The two main drivers for institutional entry are the need for returns and operational efficiency. The first phase mainly focused on obtaining stable returns through tokenized government bonds and bank-grade collateral; the second phase is driven by the efficiency improvements brought by blockchain, such as faster settlement speeds, shared liquidity, and programmable assets, which has prompted large financial institutions to experiment with on-chain fund structures and settlement models.

In contrast, the exit of retail investors is mainly due to losses and loss of trust caused by the previous Meme coin cycle. However, Gupta emphasizes that this is not a permanent loss, and retail investors will gradually return as more regulated and risk-transparent products emerge.

Regarding concerns that institutional participation might undermine the decentralized nature of cryptocurrencies, Gupta argues that as long as the infrastructure remains open, institutional involvement will not only fail to centralize the blockchain but will actually enhance its legitimacy. He points out that the future financial network will be a fusion system where multiple asset classes, such as DeFi, NFTs, government bonds, and ETFs, coexist on the same public blockchain.
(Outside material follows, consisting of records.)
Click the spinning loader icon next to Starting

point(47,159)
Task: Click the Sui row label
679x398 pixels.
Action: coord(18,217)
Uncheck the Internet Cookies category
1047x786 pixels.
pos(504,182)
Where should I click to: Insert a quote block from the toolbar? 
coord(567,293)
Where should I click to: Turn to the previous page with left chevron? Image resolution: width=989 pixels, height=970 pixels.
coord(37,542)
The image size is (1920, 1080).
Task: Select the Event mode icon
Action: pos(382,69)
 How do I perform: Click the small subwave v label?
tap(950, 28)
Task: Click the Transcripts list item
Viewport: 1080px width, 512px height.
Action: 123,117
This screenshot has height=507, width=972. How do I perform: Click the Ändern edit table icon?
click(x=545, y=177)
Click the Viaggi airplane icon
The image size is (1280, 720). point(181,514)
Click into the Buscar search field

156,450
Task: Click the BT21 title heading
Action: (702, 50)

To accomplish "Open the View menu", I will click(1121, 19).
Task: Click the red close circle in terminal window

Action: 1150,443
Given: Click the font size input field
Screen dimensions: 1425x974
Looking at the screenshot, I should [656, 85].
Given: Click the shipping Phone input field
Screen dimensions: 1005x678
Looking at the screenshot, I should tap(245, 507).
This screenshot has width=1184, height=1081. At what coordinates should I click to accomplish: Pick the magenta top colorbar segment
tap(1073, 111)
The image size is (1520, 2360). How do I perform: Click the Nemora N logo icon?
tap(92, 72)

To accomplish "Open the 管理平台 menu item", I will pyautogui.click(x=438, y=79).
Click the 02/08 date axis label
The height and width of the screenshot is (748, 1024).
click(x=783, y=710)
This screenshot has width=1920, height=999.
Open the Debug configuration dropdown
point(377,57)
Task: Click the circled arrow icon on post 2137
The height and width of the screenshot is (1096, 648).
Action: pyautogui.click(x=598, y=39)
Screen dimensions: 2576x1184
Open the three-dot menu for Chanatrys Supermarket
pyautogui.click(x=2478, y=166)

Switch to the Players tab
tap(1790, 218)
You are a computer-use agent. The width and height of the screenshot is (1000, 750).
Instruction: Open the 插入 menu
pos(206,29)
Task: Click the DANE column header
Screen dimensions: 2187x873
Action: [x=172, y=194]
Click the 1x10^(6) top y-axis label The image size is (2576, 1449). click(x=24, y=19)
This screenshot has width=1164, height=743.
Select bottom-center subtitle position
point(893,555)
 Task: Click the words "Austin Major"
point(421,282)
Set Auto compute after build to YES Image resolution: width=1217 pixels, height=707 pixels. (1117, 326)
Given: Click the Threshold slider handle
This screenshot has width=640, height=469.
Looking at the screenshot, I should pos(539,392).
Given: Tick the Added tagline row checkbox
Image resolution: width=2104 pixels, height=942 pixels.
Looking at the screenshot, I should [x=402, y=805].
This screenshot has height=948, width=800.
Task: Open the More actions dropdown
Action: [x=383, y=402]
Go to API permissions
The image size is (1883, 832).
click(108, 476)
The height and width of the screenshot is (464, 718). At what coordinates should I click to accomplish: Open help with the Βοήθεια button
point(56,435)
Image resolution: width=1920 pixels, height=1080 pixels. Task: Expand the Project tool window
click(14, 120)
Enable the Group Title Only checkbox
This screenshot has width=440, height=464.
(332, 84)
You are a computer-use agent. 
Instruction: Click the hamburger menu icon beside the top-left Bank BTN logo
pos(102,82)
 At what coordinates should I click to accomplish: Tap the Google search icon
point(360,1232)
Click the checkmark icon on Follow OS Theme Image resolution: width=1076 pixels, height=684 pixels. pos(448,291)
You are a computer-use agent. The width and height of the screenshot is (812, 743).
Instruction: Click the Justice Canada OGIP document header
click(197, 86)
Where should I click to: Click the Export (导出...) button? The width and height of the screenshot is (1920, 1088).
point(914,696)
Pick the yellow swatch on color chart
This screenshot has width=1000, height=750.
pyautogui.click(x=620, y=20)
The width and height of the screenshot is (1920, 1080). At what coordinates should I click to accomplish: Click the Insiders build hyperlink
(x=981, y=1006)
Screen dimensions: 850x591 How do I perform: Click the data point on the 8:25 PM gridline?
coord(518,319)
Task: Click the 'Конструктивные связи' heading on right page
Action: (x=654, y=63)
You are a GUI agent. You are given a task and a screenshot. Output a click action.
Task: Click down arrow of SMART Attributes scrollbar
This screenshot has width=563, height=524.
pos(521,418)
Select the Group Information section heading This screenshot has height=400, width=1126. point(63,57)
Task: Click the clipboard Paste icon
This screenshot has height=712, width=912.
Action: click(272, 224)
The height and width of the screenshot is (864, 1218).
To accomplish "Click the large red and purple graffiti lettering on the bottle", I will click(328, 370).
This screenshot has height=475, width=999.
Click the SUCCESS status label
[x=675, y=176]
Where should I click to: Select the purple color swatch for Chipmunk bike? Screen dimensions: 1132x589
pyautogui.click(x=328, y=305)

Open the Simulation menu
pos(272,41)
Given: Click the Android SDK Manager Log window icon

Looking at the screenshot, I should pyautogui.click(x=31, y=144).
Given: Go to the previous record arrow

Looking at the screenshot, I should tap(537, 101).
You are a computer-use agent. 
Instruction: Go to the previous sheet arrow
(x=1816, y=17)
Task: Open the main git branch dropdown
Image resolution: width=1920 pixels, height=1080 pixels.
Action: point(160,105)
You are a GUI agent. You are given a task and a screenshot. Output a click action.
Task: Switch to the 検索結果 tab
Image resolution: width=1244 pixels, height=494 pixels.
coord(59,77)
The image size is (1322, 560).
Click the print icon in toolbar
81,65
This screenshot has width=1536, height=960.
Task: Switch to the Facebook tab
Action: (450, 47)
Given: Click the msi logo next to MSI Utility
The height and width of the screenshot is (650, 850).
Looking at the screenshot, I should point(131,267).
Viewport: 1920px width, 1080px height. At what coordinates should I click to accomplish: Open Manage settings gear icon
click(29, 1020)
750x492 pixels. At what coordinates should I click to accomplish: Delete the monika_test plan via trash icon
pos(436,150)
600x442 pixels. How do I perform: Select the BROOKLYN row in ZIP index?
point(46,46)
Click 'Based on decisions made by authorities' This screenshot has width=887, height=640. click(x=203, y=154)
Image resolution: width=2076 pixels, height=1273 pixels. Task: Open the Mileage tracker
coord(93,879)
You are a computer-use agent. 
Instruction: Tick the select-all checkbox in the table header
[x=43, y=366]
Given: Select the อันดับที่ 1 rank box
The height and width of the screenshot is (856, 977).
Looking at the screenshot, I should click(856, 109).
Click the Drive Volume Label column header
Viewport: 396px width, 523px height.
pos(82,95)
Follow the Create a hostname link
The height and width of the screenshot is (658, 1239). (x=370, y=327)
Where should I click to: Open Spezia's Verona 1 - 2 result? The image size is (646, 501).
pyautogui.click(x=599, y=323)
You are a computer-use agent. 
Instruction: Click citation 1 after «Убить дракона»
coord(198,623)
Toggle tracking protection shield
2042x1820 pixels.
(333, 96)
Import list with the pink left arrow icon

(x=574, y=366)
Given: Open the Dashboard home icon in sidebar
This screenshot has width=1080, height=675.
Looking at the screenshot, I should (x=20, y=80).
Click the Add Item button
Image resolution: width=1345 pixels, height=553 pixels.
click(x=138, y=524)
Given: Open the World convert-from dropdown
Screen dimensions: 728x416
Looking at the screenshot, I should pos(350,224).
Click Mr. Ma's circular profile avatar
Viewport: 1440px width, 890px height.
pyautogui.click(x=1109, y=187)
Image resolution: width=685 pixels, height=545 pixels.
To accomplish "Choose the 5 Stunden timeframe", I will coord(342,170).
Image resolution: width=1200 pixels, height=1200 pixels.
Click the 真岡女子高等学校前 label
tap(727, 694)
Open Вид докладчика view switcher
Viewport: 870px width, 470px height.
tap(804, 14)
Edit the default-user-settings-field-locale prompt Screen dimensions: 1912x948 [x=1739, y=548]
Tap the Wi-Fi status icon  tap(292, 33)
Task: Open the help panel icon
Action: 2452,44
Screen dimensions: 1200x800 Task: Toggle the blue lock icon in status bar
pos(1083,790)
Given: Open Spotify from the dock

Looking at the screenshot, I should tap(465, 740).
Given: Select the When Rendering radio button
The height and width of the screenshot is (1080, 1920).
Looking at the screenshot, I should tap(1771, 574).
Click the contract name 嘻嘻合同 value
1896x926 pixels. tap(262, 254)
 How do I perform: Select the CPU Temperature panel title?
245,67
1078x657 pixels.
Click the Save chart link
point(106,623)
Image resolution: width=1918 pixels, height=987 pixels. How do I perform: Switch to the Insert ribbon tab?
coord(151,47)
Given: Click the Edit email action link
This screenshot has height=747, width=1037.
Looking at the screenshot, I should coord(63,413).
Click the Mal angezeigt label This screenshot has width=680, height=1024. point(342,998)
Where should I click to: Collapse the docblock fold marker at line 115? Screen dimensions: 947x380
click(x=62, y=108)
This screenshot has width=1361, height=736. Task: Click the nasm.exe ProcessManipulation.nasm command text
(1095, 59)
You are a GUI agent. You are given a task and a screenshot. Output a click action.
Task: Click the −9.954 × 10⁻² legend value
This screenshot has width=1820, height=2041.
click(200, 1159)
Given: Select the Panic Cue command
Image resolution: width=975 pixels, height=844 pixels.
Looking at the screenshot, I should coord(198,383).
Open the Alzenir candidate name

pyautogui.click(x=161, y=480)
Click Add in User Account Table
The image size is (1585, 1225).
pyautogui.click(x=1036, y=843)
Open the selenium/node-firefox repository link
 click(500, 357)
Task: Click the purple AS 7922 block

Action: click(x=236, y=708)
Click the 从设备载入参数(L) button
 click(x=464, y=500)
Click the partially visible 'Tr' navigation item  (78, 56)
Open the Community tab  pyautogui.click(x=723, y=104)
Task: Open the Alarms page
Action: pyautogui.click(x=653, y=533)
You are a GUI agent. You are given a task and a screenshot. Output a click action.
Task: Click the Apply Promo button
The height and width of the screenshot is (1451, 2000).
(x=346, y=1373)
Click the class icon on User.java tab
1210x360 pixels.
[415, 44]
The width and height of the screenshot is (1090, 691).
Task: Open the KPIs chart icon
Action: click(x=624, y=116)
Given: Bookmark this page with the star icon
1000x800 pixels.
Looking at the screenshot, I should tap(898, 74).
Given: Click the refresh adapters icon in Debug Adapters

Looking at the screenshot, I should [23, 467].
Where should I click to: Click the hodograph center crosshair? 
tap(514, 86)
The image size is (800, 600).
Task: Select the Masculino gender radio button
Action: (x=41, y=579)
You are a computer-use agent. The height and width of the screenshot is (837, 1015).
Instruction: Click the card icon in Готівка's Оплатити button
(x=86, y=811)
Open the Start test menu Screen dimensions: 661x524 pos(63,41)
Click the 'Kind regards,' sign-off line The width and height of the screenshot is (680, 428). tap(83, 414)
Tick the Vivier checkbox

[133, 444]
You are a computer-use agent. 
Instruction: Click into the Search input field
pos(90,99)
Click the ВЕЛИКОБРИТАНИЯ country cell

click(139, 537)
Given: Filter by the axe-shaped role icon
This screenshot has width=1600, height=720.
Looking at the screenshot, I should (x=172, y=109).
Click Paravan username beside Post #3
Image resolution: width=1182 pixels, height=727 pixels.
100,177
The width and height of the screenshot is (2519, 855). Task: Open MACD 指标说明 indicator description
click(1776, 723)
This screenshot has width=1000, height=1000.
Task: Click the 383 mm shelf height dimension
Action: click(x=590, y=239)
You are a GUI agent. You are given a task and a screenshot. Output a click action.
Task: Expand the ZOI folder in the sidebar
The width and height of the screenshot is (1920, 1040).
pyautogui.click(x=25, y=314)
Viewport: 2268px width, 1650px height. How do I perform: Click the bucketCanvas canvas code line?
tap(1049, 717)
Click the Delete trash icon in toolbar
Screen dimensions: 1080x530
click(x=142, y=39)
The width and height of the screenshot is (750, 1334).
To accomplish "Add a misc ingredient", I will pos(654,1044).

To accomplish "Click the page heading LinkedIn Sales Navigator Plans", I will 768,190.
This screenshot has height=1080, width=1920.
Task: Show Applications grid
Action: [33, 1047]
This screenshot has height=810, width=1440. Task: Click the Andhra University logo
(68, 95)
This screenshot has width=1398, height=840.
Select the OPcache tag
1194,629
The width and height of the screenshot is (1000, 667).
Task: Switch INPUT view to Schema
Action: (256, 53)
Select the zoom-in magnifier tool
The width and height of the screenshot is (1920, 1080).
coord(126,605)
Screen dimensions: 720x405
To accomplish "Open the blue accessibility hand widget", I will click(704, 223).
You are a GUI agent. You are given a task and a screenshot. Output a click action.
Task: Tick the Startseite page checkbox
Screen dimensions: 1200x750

Regarding whether institutional dominance would stifle innovation, he acknowledged that some experiments would be limited in a more compliance-oriented environment, but in the long run, this would help the industry build a more robust and scalable innovation path, rather than relying on high-speed trial and error through "breaking the rules."

Looking ahead, he stated that institutional liquidity will continue to improve market stability, volatility will decrease as speculative activity diminishes, and RWA tokenization and institutional-grade staking networks will develop rapidly. Interoperability will also be crucial, as institutions will need infrastructure that enables seamless asset transfers across chains and aggregation layers.

Gupta emphasized that institutional entry is not a "takeover" of crypto by traditional finance, but a process of jointly building new financial infrastructure. Cryptocurrencies are gradually evolving from speculative assets into the core underlying technology of the global financial system.